Thank you for reading our posts and sending in a question that troubles so many patients and sometimes their doctors as well.  When should an ovarian (adnexal) mass be removed?  When should an ovarian mass be observed?  The risk of anesthesia and surgery must be part of the decision along with concerns that a mass might be or become malignant.  There are guidelines in the United States that we are urged to follow regarding these questions.  I have asked Dr. Melisa Frey, Assistant Professor of Obstetrics and Gynecology in the division of gynecologic oncology at  Weill Cornell Medicine and the gynecologic oncologist member of our Medical Advisory Board to discuss the major issues raised in your question.

Dr. Pat


Dr. Melisa Frey Responds:

Diagnosis and Management of Adnexal Masses

Adnexal masses are located in the ovary, fallopian tube or surrounding tissue in the female pelvis. Adnexal masses can be found in women presenting with pain but are also commonly found in asymptomatic women either during a routine gynecologic exam or on pelvic imaging.
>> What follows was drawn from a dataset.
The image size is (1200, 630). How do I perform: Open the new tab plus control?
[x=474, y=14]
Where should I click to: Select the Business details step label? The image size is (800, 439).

Studies suggest that the prevalence of adnexal masses in asymptomatic premenopausal women is approximately 8% and in asymptomatic postmenopausal women approximately 2-3%. Once identified, the adnexal mass can be managed in one of two ways: 1) Surgical removal and 2) Observation. When deciding on the most appropriate treatment for an adnexal mass, a physician must consider the characteristics of the patient (e.g. age, family history, menopausal status, symptoms) and characteristics of the adnexal mass (e.g. size and complexity on imaging). If the mass is causing the patient symptoms or is concerning for malignancy, then it should be surgically removed.

The goal of an evaluation of an adnexal mass is to determine the etiology but this can be challenging as there are many possible underlying conditions. The differential diagnosis for an adnexal mass includes gynecologic and non-gynecologic conditions. Non-gynecologic conditions include appendicitis (the appendix often resides in the right lower quadrant of the abdomen and can be difficult to distinguish from the ovary especially in the setting of appendiceal infection or inflammation), colonic diverticula, nerve sheath tumors and urologic conditions like pelvic kidneys and diverticulum of the ureter or bladder. Benign gynecologic adnexal masses include functional ovarian cysts (cysts that occur with normal follicular development each month), ectopic pregnancy, leiomyomas (fibroids of the uterus), hydrosalpinx (fluid within the fallopian tubes) endometriomas, tubo-ovarian abscesses (infections of the ovary and/or fallopian tube) and benign ovarian cysts (e.g. mature teratomas, serous cystadenomas, mucinous cystadenomas). Malignant conditions resulting in pelvic masses include gynecologic cancers and cancers from non-gynecologic organs that spread or metastasize to the ovaries (e.g. breast cancer, stomach cancer, colon cancer).